Camera
Character
Controls
Nebula's Descent
Made for Ubisoft's Game Labs Challenge in 2023
Nebula's Descent had me being the designer on a team with 4 programmers, 3 artists, and two mentors from Ubisoft.
All of the decisions below(and more) were presented to the team in Design Documents, and then tweaked to make implementation simple and good looking with feedback from the team before work started on the features. This saved a lot of dev time and kept the team highly engaged with the project.
The goal was to make a game that was challenging to play well, but very easy to pick up for even those who do not play videogames.
The Cinemachine Camera is controlled by the game, being a fixed overhead view on the main game, and a follow camera that keeps the player and boss in focus on the boss fight.
Camera shake and strict color-coding of enemies as purple and friendlies as blue is used to make the game easily readable and communicative to the player.
The character has access to a gun for dealing damage, deployable crates that are used as cover, dashes for avoiding damage, and a throwable black-hole grenade that pulls in and damages enemies, bullets, and physics objects.
This toolset is relatively easy to control but offers great variation on how to tackle encounters, hence making gameplay expressive.
We realized via playtesting that players would ignore the right joystick and use their movement to aim their gun, and as a fix, removed the dedicated shoot button and made the shooting automatically happen when the right stick is pushed.
Normal Level
Boss Fight
Trailer
Coffin Mall
Made in 2021
Coffin Mall's goal was to immerse the player in the low-resolution world by making it interactable and dynamic to allow the game to better scare and entertain the player.
The Camera is player controlled when on foot, and limited to a straight-on first-person view when driving to constrain the player, fostering the horror element. The crosshair is hidden until the player looks at an interactable object in first person for further immersion.
The Controls are purposefully simple: WASD+Mouse for movement/camera control, and left click to interact with objects.
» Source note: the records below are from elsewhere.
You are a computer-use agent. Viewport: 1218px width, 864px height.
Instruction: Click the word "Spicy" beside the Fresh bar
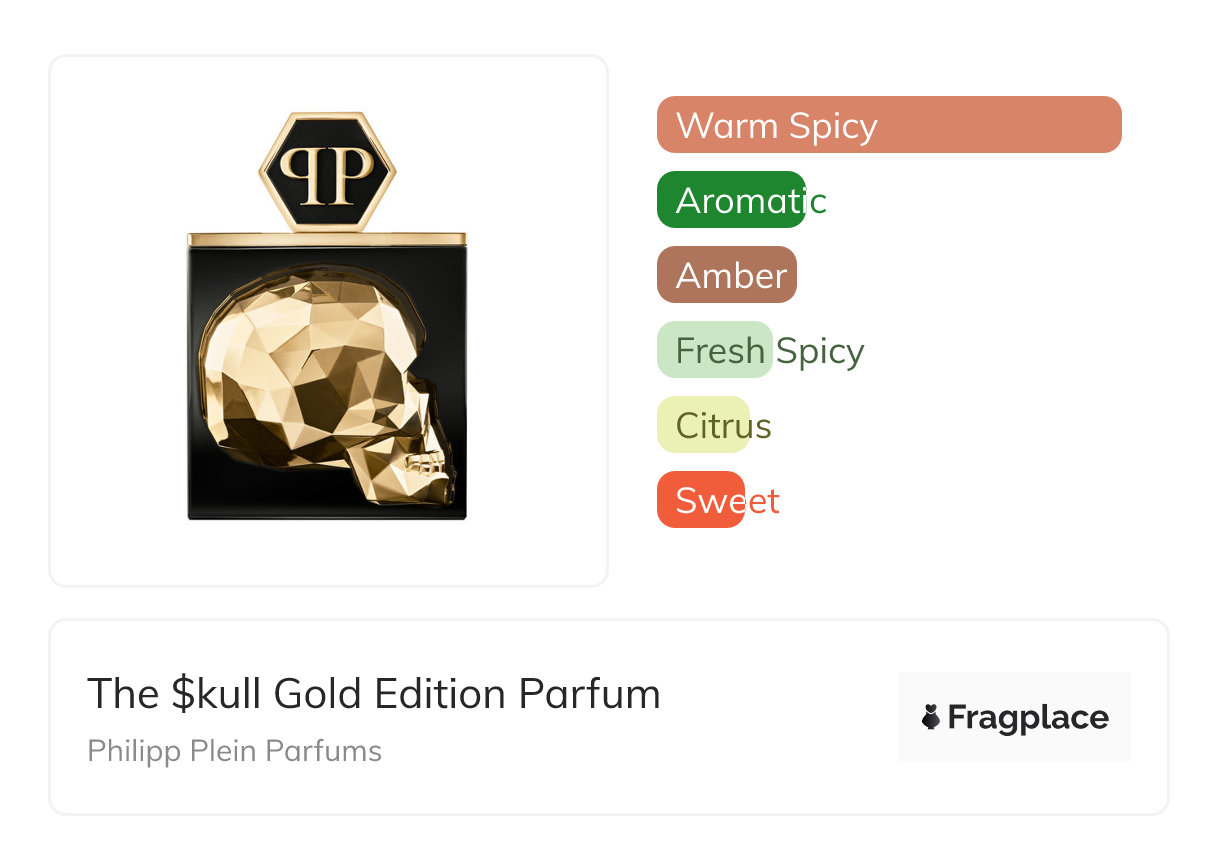tap(820, 351)
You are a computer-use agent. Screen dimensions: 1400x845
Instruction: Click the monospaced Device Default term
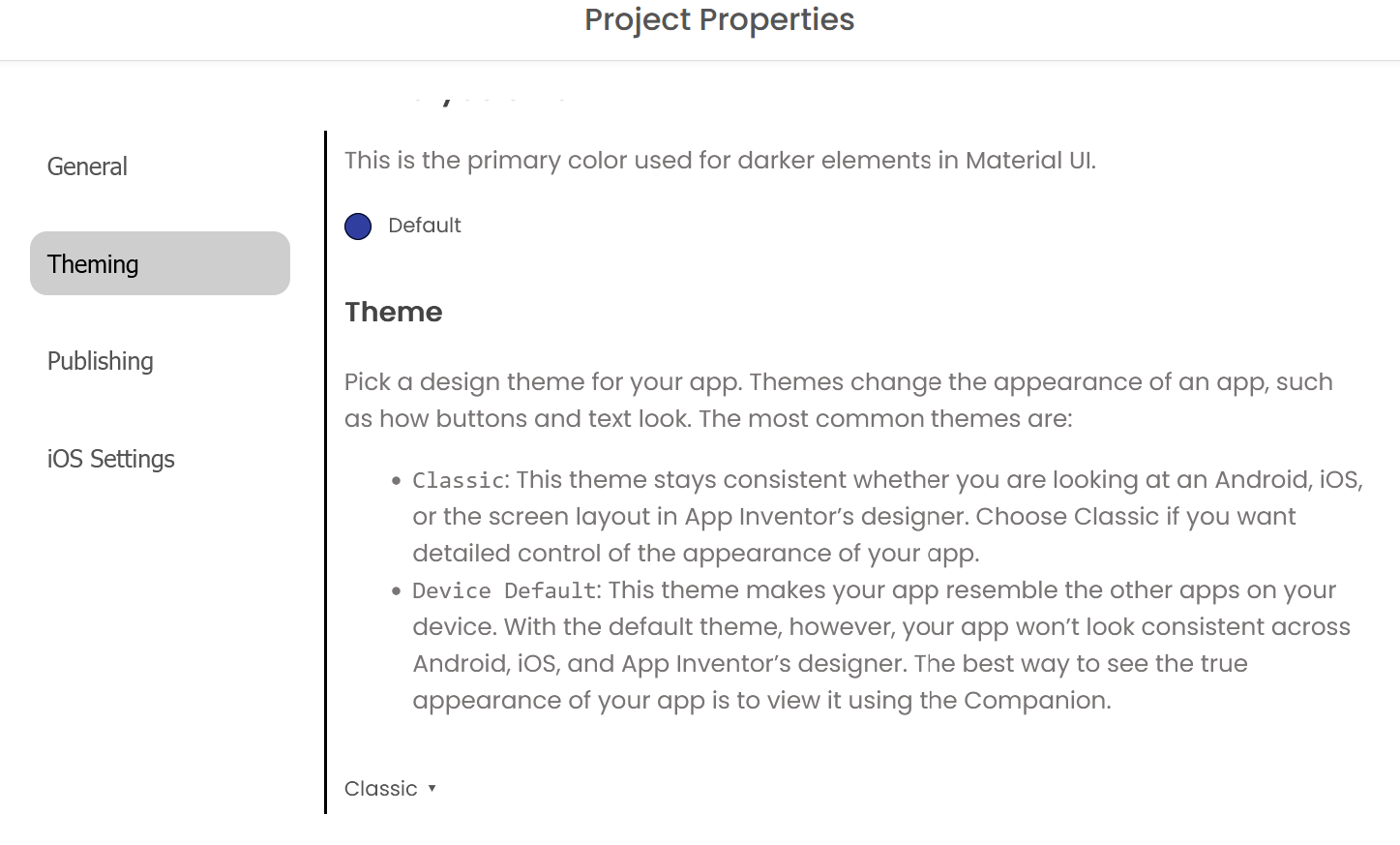[x=504, y=590]
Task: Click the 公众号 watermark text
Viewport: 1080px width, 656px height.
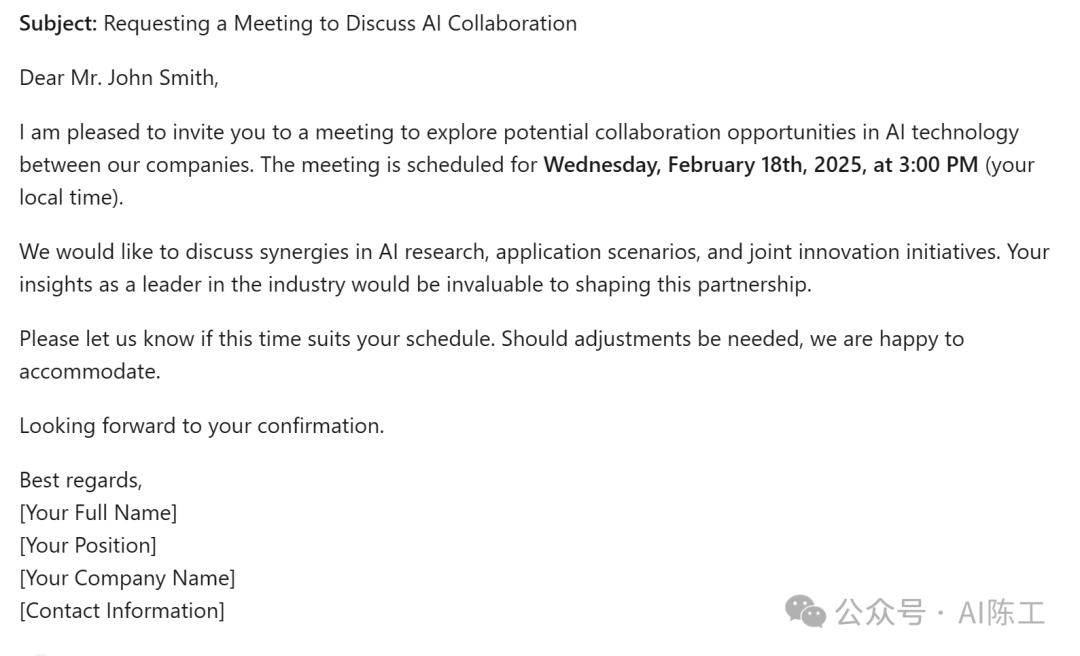Action: click(x=880, y=612)
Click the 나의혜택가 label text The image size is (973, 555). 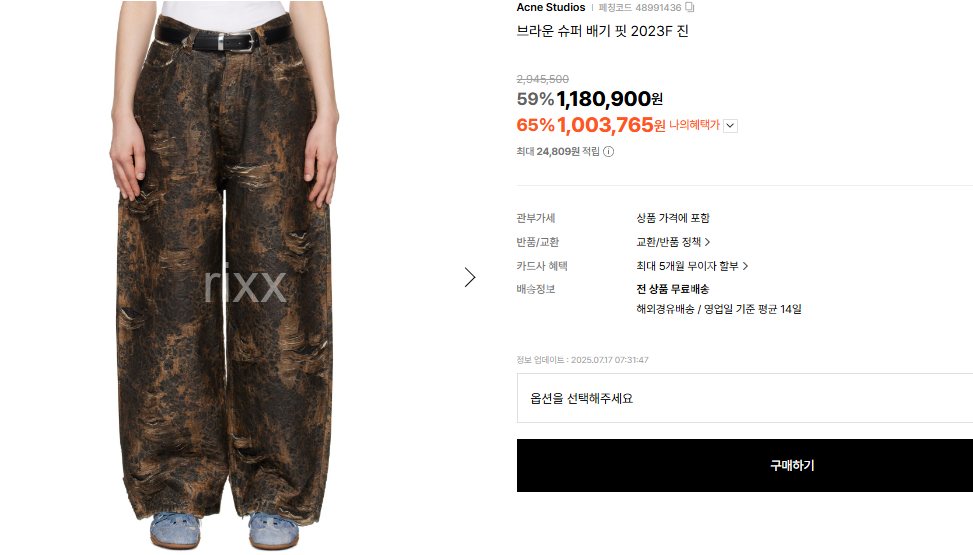click(x=694, y=125)
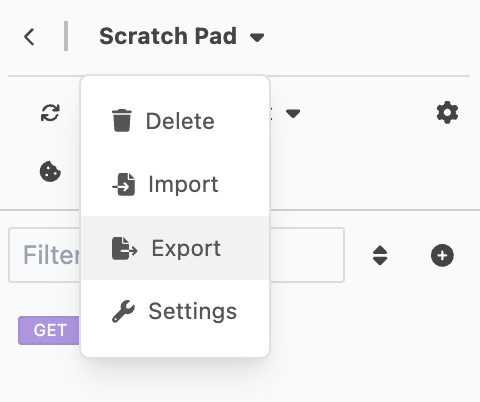Go back using the left chevron arrow
480x402 pixels.
[29, 37]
The Character is capable of interacting with or commenting on a large variety of objects in the world:
There's a context-based interaction system where if the player looks at certain objects, their character will comment on it. Clicking often results in an interaction or more comments
Objects are often interactable via a left-click. The player can carry ladders, press buttons, pet a cat and make extra comments
The shopping carts and signs around the mall are physics objects with dynamic sound generation, allowing them to convincingly react to being pushed or hit by the player or vehicles.